Comment vont se dérouler les opérations lorsque vous aurez obtenu l’autorisation de commercialisation ?
La production a déjà été lancée car nous ne pouvions pas perdre de temps compte tenu des enjeux. Ainsi trois millions de doses seront déjà disponibles avant la fin de l’année en Italie. Elles seront utilisées pour les catégories à risque comme les soignants et les personnes âgées placées en EHPAD, comme l’a envisagé le gouvernement italien. Et d’ici au printemps prochain, les 70 millions de doses commandées par la Péninsule sur les 400 millions destinées aux pays de l’Union européenne seront distribuées dans tout le pays.
Comment ce vaccin a-t-il conçu et développé ?
L’institut Jenner, qui étudie la famille des coronavirus depuis une vingtaine d’années, a réussi à isoler un élément fondamental pour la fabrication du vaccin en mars dernier au tout début de l’épidémie. Mais il fallait trouver un vecteur pour le transporter dans l’organisme.
En ce qui nous concerne, nous étudions depuis une dizaine d’années, l’adénovirus rebaptisé « la fusée » par les laborantins puisqu’il s’agit d’un vecteur qui doit être manipulé pour bloquer sa réplication. Nous avions déjà testé ce système pour créer et produire le vaccin contre le virus Ebola.
L’institut Jenner nous a donc contactés et nous a proposé de collaborer au projet de vaccin contre le Covid-19. En deux semaines, nous avons mis au point l’adénovirus. Ensuite, tout a été vite, les Chinois ont publié la séquence du gène sur Internet alors que nous venions de créer le candidat vaccin contre le SARS-CoV-2.
L’apport de la multinationale AstraZeneca est-il un élément fondamental pour le déroulement de toute l’opération ?
Sans AstraZeneca, nous n’aurions pas eu la force de frappe nécessaire sur le plan économique et aussi de l’organisation. Dans ce contexte de pandémie, la découverte d’un vaccin contre le Covid-19 est un défi qui se joue à l’échelle mondiale.
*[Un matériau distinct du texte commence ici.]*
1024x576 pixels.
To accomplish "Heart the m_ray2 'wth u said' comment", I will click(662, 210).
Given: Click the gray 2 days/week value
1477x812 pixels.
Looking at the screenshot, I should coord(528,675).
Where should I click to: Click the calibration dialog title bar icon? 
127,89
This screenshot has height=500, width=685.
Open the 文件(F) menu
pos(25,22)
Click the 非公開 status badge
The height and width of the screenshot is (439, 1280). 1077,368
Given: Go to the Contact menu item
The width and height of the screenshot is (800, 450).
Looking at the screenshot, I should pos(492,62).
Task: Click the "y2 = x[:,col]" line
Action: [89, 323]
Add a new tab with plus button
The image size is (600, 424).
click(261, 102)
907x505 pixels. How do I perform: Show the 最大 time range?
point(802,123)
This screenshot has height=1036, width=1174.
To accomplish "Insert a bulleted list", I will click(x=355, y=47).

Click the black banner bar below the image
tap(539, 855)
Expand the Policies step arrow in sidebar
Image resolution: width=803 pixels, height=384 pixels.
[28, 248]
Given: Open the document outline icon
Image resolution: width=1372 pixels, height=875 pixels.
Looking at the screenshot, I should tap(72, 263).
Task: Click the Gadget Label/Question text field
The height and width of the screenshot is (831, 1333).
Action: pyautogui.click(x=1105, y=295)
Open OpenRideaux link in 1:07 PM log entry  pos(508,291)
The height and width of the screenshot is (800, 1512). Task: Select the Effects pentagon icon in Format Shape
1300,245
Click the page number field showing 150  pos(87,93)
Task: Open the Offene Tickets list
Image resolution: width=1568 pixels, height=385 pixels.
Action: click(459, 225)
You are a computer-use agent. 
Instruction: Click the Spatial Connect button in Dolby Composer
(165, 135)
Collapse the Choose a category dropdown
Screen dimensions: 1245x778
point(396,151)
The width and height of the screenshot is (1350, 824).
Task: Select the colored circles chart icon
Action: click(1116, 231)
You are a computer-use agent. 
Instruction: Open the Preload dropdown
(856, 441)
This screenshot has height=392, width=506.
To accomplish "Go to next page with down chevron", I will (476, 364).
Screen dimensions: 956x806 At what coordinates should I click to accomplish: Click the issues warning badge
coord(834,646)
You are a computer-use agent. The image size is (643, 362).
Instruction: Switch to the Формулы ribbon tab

Aussi, la participation d’un partenaire solidement implanté sur le marché international est indispensable.
Comment se sont déroulés les essais cliniques dont les délais ont été raccourcis tout en respectant deux critères essentiels de la recherche vaccinale, la sécurité et l’efficacité ?
Contrairement aux procédures habituelles, nous avons recruté un nombre impressionnant de volontaires durant les trois phases, c'est-à-dire 6 000 pour les deux premières phases qui ont été regroupées et 10 000 pour la troisième. Selon plusieurs spécialistes, des résultats fiables tombent au bout d’une période d’observation de trois ans. En raccourcissant les délais des trois phases mais en augmentant le nombre de volontaires, nous avons augmenté les probabilités de réussite et gagné un temps précieux dans la course contre le virus.
Pour le vaccin contre Ebola, les essais cliniques sur les volontaires sains selon le protocole de la phase1 ont duré un an parce que les tests étaient réalisés sur un plus petit nombre de personnes. Mais la situation était différente, Ebola avait été détecté en Afrique, c’est-à-dire très loin, le Covid-19 est partout, donc les gens ont peur et le danger est important. Il fallait donc agir très vite.
Quelles sont les premières données sur la durée de la couverture vaccinale ?
La persistance des anticorps peut aller jusqu’à 8 mois, probablement un an. L’idée est de poursuivre la recherche pour vérifier la durée réelle de la couverture, c'est-à-dire s’il faudra envisager une vaccination annuelle comme pour l’antigrippal ou un rappel comme dans le cas du vaccin contre l’hépatite. Pour vérifier la réponse entre une personne vaccinée une seule fois et une autre qui a fait un rappel, un groupe de volontaires a été revacciné un mois après la première injection. Cette procédure sera à nouveau appliquée dans un an pour établir des nouvelles statistiques.